The Manhattan Institute has published a new analysis on the fallacy behind comparative effectiveness research (CER). The analysis was produced by Tomas J. Philipson of the University of Chicago and Eric Sun of Stanford University. President Obama has implied that CER, which looks to the most effective treatment for the "average" patient, can be an effective tool to reducing government spending on healthcare. There is only one problem with this, it isn't true.
President Obama suggests that if the "blue pill" is as effective for the average patient as the "red pill" but cheaper then that should figure into the course of treatment. The suggestion is also that it will factor into what government will be willing to pay for. But the average patient is not the same as an individual patient. Just because 51% of patients respond "as well" to one therapy does not mean that such therapy is the best course of treatment for the other 49% of the population. In fact, the 49% may have another complicating condition that would state the "blue pill" is the exact wrong course of treatment.
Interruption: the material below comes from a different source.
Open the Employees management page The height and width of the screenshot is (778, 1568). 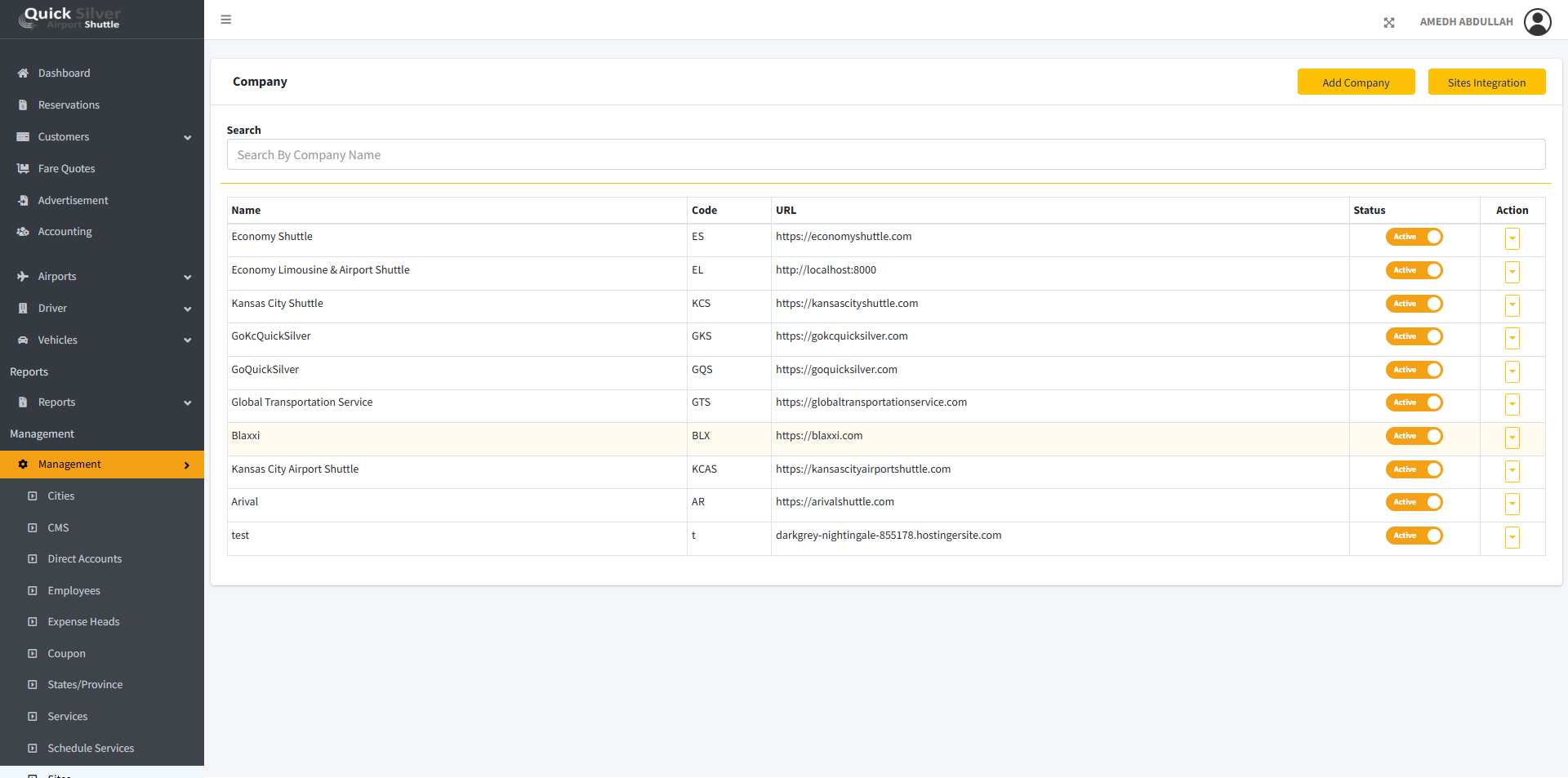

The human body is complex but Obama and supporters of ObamaCare want to reduce the practice of medicine to a mechanical exercise that ignores the individuality of patients and the variety of response each person may have to a specific treatment. As Philipson and Sun state: "Declaring a treatment most effective based on an average is a medical and an economic error...."
The Executive Summary and a link to the full analysis can be found
here.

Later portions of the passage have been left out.